De bewezen geachte feiten zijn volgens de wet strafbaar. Het bestaan van een rechtvaardigingsgrond is niet aannemelijk geworden.
6. De strafbaarheid van verdachte.
Er is geen omstandigheid aannemelijk geworden die de strafbaarheid van verdachte uitsluit. Verdachte is dan ook strafbaar.
7. Motivering van de straf en maatregel.
De hierna te noemen strafoplegging is in overeenstemming met de ernst van het bewezen geachte, de omstandigheden waaronder dit is begaan en de persoon en de draagkracht van verdachte, zoals van een en ander ter terechtzitting is gebleken.

**Verzamelde gegevens**
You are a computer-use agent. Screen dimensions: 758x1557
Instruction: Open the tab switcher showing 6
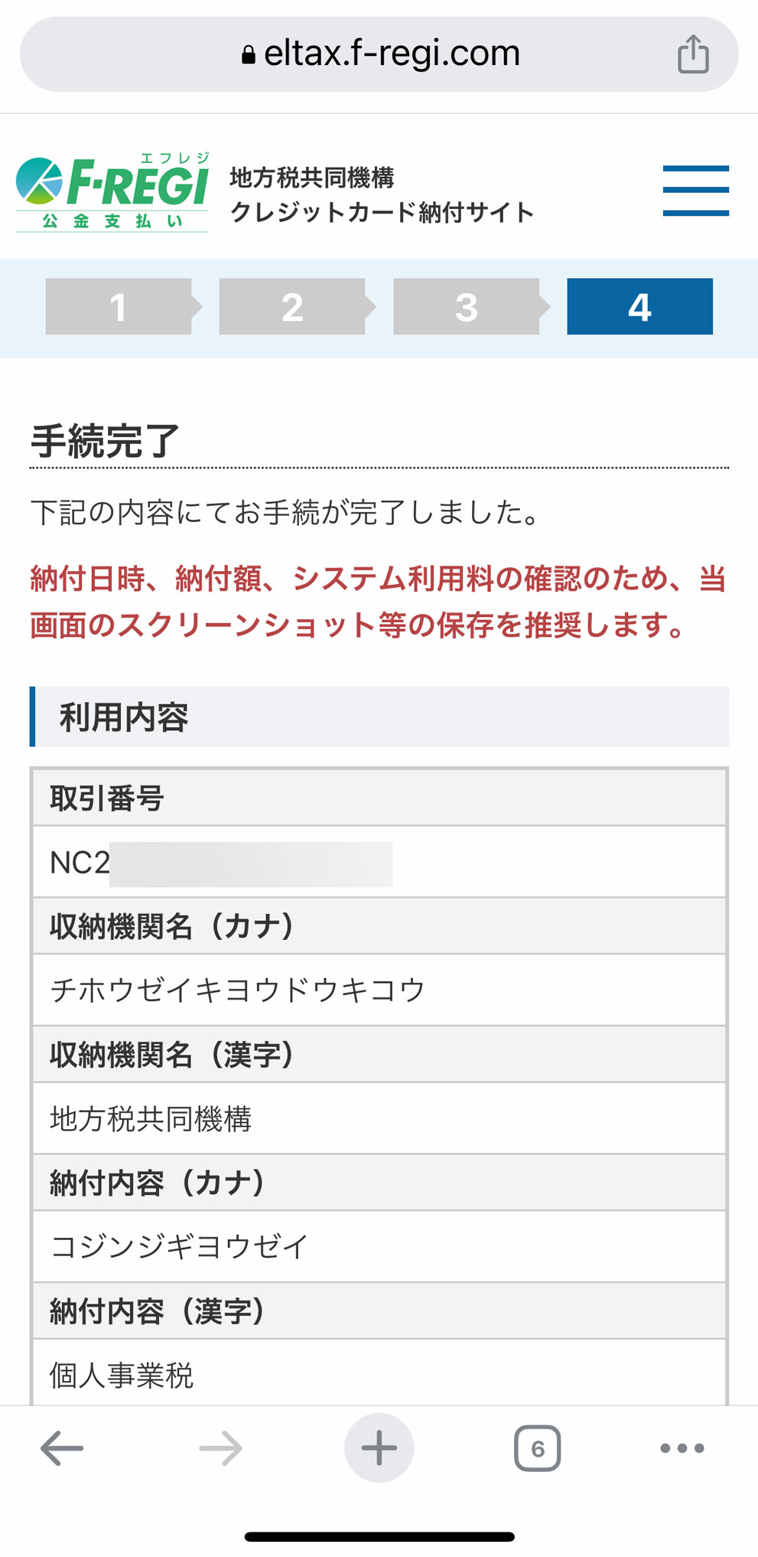click(x=537, y=1448)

**Opdracht**
Noem alstublieft alle zaken waarmee de strafoplegging volgens het tekstfragment in overeenstemming is. De regels staan los van het tekstfragment.

**Antwoord**
- de ernst van het bewezen geachte
- de omstandigheden waaronder dit is begaan
- de persoon van verdachte
- de draagkracht van verdachte